Once the pictures have been set aside, copy every remaining entry exactly.

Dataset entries
──────

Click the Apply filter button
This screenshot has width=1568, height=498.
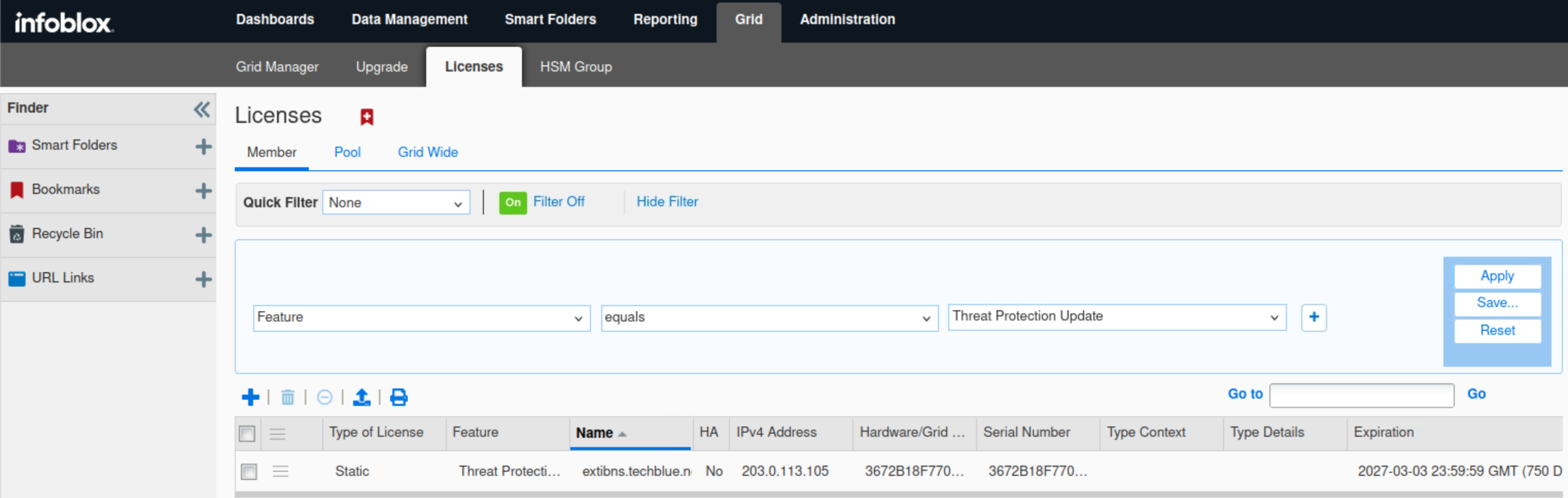click(x=1497, y=276)
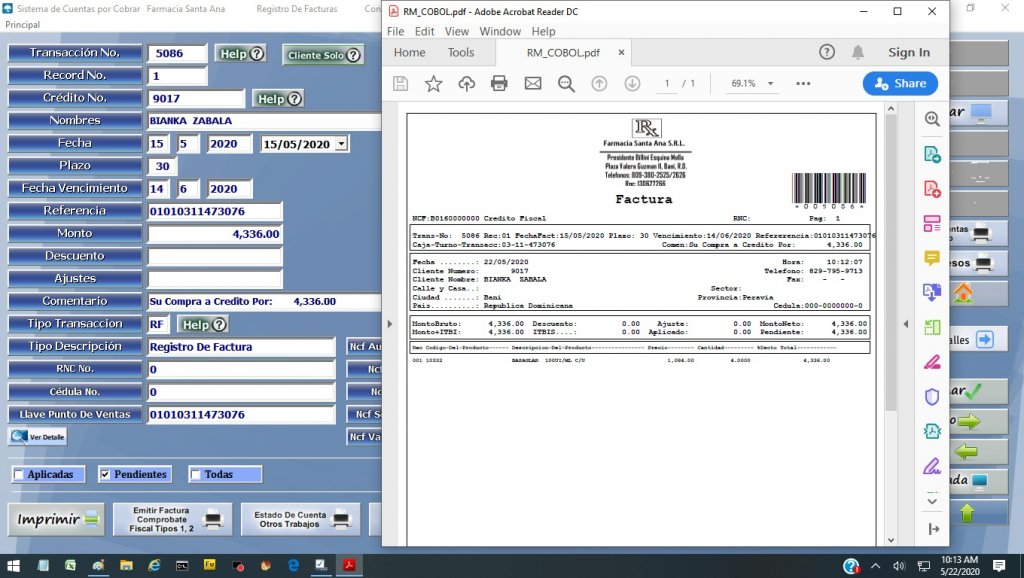
Task: Select the Protect shield tool icon
Action: [x=932, y=397]
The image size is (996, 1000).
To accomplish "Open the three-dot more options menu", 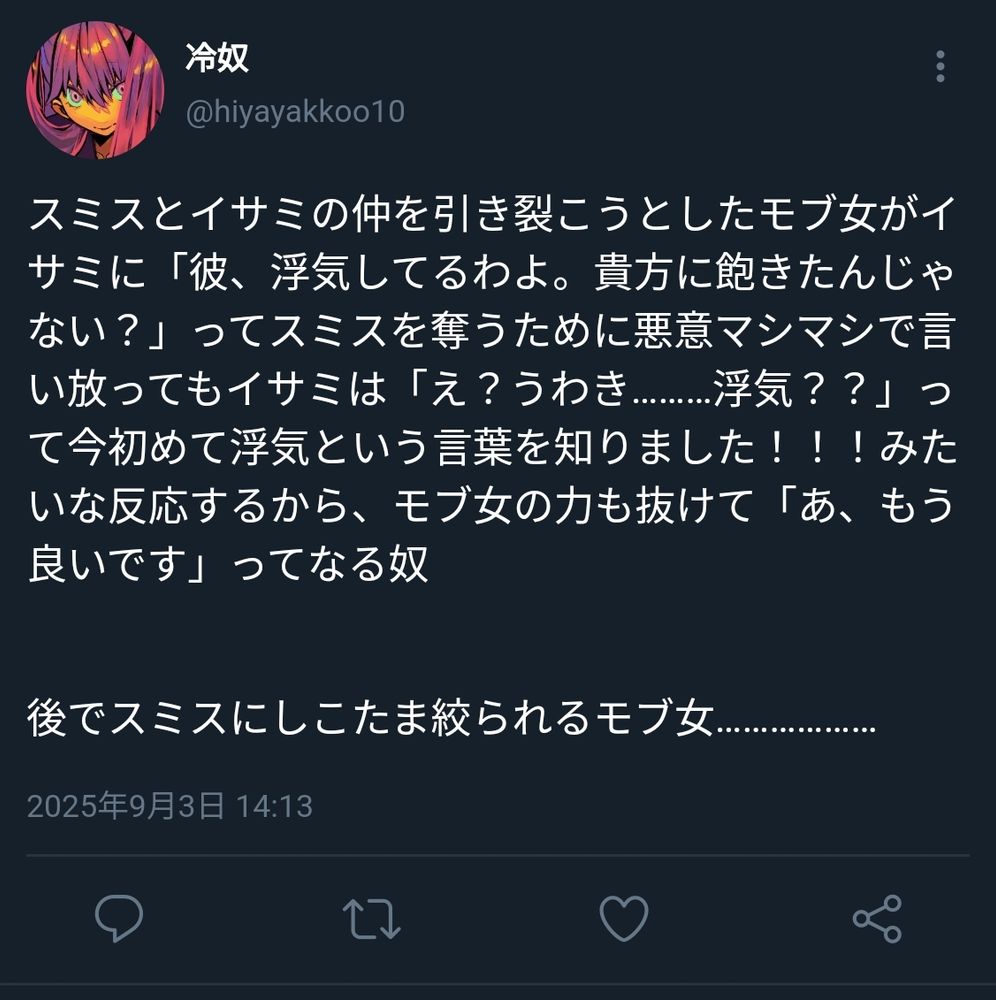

──────

**ANSWER TO THE PROBLEM**.
Click the Apply filter button
This screenshot has width=1568, height=498.
click(x=1497, y=276)
Task: Select the Protect shield tool icon
Action: [x=932, y=397]
The image size is (996, 1000).
To accomplish "Open the three-dot more options menu", 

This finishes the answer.